▸ ASSIGNMENT
Given the material below, return only the lines starting at the line with "Screen dimensions: 1158x600" and ending at the line with "This screenshot has width=571, height=230.", exactly as they appear.

▸ THE INPUT
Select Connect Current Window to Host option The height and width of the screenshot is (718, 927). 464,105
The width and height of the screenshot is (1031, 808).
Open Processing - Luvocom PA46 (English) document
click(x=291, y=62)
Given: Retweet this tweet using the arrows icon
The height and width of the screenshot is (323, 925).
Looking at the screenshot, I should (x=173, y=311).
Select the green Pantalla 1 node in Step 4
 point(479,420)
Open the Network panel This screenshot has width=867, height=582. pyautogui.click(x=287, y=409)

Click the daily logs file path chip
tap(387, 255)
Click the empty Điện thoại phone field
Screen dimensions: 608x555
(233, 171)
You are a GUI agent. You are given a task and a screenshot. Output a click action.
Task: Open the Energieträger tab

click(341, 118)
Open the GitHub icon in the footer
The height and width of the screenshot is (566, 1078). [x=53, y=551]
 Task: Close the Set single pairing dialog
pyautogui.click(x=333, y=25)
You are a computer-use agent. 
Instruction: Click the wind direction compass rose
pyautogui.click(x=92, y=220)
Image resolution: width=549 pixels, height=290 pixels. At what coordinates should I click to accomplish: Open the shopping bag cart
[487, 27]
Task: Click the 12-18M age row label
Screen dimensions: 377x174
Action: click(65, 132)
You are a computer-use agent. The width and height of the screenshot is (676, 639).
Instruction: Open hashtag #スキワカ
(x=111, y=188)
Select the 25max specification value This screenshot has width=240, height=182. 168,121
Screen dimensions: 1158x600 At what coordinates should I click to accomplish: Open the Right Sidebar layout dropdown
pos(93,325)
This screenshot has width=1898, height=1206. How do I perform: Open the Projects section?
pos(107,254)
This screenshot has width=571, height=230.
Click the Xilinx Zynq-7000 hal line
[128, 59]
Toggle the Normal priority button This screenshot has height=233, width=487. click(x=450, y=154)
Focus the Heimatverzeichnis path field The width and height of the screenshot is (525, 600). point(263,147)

▸ ANSWER TO THIS PROBLEM
Screen dimensions: 1158x600 At what coordinates should I click to accomplish: Open the Right Sidebar layout dropdown
pos(93,325)
This screenshot has width=1898, height=1206. How do I perform: Open the Projects section?
pos(107,254)
This screenshot has width=571, height=230.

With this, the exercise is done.